I know that my fighters will come from my student base. Every fighter in my gym has to start as a student and earn the right to be a fighter. So, I start everyone in my gym with positive motivation. I always tell them to "never give up", "never let negative thoughts stay in their minds", "focus on the drill or technique", "have self respect", "continue to break those negative thought barriers" and to "expect more out of themselves". I know, I know, you have heard all this before but have you heard it on a daily basis, hourly basis, every round? Having a strong mind isn't something you work on sometimes, its something you work on ALL THE TIME!
When I started training to fight I went about it the same way everyone else does; be tough, try hard and do your best. Yeah, being tough in my opinion isn't something that's hard to learn if you already have it in you, but sometimes it takes time to grow in your heart. Trying hard and doing your best is something you should always do but most people don't do either to their full potential. Why, because most of us listen to that little voice in our mind that tells us when we are done. That little voice that tells you, "this is all you have" or "this is all you have ever done". Well, I'm here to tell you, that little voice is dead WRONG. The first time you hear that little negative bastard tell you to ease up, that's your cue to put it in another gear and focus. That little voice in your head speaks for every time you; only did so many reps, only ran this far, only lasted 3 rounds, couldn't finish the last workout, etc. That little voice in your head is YOU saying; "I'm done". You will always hit that barrier until you learn to control your own mind and believe that you can do more. You may never learn to do that until you really focus or simply "trick" yourself into believing that you are just getting started. It's an inner struggle that you should always fight until you are filled with focus and positive thoughts.
When I train my students and fighters, I like to put them into situations that I know they can handle physically but will test their mind. I never want to break their minds down but give them something I know they can finish so that they are built up and happy with their effort. I try to give them a drill that will push their bodies hard but I know they can finish, IF they have a strong mind. For example, Ill give them five rounds at 5 minutes each round of drills they have done a thousand times. The difference is, I will tell them that they will be punished an extra min if they don't stay sharp throughout every second of the rounds. An extra minute If they; drop their hands below their chins at anytime, start walking instead of using proper footwork, hunch over or look tired, sprawl and not pop back up into a proper stance, etc. Those little things that most people do here and there because they are tired and their coaches let them get away with, will slowly weaken the mind. That's how it all starts, fighters thinking; oh, Ill just rest my arms here or relax my legs for a second. Setting strict rules that they must follow will make them more aware of simple technique but will also make them think more. Thinking more can somehow make you feel more tired and will start a chain of negative thoughts that tell you; "this is harder than last time you did this". Is it really harder than last time? No, you are just not allowed to be weak minded and take your "little breaks". I'm not talking about being efficient so please don't get this confused with that kind of training. This is training for a strong mind.
That was just a single example of how I train my fighters to have a strong mind. I will not allow them to show me with body language or facial expressions that they are tired or have had enough because those two things contribute to feeling sorry for yourself. If you feel sorry for yourself then you don't have a strong mind. There are so many things you can do to strengthen your mind, the most important thing is to ALWAYS be aware of your weakness and overcome that little voice that tells you "you cant do it". That little voice is a habit that formed throughout your life and its going to take a great deal of blocking it out during training to get rid of it.
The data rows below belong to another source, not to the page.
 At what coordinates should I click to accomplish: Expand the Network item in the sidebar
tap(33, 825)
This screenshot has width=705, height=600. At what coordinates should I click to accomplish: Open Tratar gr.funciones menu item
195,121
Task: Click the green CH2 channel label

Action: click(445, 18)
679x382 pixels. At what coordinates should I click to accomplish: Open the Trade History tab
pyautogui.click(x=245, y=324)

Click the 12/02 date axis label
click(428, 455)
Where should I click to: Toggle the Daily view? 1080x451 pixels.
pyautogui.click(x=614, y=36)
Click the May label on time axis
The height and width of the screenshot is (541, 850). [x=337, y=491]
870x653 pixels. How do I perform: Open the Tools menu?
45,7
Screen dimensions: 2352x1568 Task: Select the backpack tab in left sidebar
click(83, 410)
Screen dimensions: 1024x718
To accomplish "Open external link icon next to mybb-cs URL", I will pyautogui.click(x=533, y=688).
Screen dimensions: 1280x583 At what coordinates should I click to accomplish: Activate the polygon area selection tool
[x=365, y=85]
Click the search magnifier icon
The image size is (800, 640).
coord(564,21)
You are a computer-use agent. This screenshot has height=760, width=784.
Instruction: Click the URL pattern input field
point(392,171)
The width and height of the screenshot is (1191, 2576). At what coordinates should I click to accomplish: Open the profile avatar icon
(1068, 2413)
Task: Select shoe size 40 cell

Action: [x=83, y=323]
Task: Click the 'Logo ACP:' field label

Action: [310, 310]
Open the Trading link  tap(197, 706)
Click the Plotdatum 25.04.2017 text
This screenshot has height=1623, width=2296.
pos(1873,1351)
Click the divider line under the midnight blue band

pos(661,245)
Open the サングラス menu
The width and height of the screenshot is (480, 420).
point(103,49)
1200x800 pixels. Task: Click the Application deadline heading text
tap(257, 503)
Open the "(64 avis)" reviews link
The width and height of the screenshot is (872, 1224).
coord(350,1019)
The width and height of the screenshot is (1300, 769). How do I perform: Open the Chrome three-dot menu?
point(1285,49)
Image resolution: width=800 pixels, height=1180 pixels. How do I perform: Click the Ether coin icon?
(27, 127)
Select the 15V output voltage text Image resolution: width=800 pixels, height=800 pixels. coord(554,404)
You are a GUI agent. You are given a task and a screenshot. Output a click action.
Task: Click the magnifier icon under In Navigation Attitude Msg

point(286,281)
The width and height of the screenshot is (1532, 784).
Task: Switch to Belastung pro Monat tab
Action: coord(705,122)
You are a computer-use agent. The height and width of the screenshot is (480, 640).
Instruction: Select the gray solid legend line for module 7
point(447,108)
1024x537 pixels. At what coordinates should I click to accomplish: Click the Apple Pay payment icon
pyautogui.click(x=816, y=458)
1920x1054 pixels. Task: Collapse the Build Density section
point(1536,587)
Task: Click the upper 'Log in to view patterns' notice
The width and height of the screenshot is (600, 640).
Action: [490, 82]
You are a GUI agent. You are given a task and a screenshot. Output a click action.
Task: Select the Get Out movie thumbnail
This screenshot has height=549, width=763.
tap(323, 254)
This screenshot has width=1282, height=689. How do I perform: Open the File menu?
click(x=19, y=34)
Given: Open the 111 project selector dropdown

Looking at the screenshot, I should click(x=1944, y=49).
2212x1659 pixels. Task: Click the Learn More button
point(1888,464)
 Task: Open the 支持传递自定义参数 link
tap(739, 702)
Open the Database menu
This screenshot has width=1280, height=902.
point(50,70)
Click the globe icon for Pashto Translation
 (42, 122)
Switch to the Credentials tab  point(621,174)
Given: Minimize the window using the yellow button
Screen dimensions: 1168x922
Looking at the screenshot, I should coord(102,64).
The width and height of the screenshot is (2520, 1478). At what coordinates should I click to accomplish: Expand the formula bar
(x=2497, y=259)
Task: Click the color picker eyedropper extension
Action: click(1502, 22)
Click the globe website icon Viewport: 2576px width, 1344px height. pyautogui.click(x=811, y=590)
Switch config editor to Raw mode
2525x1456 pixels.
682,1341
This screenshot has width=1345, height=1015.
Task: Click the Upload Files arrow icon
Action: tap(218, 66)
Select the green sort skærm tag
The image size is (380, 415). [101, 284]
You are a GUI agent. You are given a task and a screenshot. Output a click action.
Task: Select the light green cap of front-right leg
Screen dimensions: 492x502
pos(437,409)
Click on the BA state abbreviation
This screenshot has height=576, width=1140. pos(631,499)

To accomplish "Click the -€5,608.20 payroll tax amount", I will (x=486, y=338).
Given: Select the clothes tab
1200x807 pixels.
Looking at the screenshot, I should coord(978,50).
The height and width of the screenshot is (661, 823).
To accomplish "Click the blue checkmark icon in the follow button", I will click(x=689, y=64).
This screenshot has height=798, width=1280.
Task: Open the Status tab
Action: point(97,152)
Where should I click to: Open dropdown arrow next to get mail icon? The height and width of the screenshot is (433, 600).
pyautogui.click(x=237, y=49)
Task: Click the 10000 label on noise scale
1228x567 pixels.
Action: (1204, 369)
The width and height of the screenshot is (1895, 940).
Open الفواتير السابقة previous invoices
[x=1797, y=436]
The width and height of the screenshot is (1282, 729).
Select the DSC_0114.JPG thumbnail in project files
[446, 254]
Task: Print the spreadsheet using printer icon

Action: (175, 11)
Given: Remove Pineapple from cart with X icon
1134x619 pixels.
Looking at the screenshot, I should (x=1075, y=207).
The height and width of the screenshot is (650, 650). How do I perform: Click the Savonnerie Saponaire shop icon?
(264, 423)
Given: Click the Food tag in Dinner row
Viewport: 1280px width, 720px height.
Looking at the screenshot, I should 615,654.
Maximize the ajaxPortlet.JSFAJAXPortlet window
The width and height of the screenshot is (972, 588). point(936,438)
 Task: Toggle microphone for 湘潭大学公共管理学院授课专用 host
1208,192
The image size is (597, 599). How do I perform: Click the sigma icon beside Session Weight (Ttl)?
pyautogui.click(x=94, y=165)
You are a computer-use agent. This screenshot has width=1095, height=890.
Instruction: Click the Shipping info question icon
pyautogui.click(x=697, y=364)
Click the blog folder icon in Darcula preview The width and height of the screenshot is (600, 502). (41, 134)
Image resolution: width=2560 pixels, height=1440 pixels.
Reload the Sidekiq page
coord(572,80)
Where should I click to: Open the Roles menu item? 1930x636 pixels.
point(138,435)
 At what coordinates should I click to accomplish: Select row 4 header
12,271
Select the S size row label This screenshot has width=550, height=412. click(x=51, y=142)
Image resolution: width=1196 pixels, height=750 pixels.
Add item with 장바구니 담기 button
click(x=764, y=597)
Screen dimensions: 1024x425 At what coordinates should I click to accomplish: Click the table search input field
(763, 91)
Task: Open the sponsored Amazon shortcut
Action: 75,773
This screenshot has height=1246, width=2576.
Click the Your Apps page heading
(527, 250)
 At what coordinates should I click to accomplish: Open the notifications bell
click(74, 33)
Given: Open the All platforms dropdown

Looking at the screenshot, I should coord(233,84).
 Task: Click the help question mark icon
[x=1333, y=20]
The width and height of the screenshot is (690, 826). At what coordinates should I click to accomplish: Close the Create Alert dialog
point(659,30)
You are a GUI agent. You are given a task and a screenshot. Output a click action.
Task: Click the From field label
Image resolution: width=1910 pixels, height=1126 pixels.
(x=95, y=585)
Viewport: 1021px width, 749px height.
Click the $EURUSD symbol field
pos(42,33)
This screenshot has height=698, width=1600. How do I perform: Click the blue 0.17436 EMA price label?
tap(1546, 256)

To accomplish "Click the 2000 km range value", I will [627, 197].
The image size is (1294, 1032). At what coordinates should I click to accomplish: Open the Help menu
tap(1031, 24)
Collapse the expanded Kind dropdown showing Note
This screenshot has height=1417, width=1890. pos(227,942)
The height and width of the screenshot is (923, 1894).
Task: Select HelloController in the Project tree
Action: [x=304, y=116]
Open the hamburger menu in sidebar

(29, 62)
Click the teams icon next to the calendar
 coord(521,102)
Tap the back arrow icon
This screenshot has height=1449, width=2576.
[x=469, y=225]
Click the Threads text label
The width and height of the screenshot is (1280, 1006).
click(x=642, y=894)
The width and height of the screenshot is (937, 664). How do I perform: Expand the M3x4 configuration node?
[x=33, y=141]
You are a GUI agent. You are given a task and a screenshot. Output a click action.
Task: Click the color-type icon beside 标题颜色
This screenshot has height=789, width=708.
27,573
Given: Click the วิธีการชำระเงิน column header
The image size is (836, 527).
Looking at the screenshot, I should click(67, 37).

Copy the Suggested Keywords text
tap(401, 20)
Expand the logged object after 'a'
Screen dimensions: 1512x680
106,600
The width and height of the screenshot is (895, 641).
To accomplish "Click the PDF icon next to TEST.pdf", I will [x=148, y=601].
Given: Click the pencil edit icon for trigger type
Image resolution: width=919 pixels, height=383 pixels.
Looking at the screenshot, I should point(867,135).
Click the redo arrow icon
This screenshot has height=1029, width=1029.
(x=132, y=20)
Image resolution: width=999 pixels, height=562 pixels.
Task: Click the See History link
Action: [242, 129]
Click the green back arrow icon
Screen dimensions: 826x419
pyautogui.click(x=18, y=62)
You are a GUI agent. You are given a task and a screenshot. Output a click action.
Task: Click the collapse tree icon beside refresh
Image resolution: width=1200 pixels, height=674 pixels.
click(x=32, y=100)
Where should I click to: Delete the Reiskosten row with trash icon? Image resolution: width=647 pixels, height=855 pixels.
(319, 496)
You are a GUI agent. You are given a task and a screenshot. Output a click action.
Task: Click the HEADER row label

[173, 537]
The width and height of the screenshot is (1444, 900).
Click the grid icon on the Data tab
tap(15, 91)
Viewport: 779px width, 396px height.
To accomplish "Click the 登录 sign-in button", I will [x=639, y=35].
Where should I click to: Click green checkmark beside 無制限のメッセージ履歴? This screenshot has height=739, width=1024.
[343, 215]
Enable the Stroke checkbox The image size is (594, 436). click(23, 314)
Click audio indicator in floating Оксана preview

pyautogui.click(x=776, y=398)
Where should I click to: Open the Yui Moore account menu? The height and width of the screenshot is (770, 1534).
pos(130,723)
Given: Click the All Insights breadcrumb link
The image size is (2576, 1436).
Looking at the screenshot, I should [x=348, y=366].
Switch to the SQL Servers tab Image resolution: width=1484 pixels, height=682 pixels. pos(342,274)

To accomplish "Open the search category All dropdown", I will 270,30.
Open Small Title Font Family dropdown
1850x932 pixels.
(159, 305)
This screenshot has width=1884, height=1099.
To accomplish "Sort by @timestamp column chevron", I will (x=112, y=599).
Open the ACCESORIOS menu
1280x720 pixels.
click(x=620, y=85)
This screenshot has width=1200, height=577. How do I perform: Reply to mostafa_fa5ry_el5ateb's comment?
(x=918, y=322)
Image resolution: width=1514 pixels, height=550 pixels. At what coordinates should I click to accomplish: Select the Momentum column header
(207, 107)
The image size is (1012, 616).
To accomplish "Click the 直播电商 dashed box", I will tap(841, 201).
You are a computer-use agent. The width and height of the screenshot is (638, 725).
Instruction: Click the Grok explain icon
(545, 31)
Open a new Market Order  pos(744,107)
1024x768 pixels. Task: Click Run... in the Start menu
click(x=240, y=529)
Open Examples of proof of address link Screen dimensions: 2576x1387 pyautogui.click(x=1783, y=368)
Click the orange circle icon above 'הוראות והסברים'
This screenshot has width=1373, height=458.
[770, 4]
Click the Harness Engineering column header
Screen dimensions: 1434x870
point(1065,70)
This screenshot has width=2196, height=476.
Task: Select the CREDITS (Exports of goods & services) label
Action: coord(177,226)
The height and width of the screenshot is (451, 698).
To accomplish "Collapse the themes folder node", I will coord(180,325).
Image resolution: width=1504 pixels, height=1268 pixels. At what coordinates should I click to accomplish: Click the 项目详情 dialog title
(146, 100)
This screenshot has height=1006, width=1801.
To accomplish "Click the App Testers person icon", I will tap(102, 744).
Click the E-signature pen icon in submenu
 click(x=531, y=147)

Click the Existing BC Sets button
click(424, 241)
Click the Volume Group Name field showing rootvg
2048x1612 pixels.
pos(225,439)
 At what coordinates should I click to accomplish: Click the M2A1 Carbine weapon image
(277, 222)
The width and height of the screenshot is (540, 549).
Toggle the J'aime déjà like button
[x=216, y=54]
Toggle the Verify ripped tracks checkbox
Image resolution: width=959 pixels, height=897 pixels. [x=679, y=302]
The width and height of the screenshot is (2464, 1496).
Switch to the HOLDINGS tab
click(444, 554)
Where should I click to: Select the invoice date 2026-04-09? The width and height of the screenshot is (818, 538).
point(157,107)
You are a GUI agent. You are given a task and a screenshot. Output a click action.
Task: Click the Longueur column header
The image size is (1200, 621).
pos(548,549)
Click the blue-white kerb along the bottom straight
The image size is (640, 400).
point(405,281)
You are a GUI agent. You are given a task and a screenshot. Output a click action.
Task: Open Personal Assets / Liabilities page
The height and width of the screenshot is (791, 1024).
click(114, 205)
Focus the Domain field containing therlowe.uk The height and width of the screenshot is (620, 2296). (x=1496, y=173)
Start with running, biking or skipping rope. Do any of these and as soon as you find yourself wanting to quit, DON'T. Tell yourself that you are not done, you are better than that and you expect more from yourself. Try thinking of something else or better yet, setting a goal or distance, time or speed. Set reachable goals so that you remain motivated to beat those goals. Understand that you will not always beat your last effort physically but you should always beat your last effort mentally. Meaning, your body may be tired but your mind should ALWAYS be strong. Always be happy if you know you broke those "negative thought" barriers and keep training hard but smart! Never let your mind tell you when you are done, your body will stop functioning properly when it's had enough. Too many people stop because their mind tells them they are tired, only to be just fine physically one minute later.
One of the best fighters I have ever trained with once told me something I will never forget. "Most people suffer from this disease that they cant get rid of, its called 'cant suck it up' disease." - Scott Shaffer
People like Scott not only have the drive but also the will power to do what it takes to be the best. Good luck to everyone on your quest to retrain your mind to open more doors then you ever thought were there.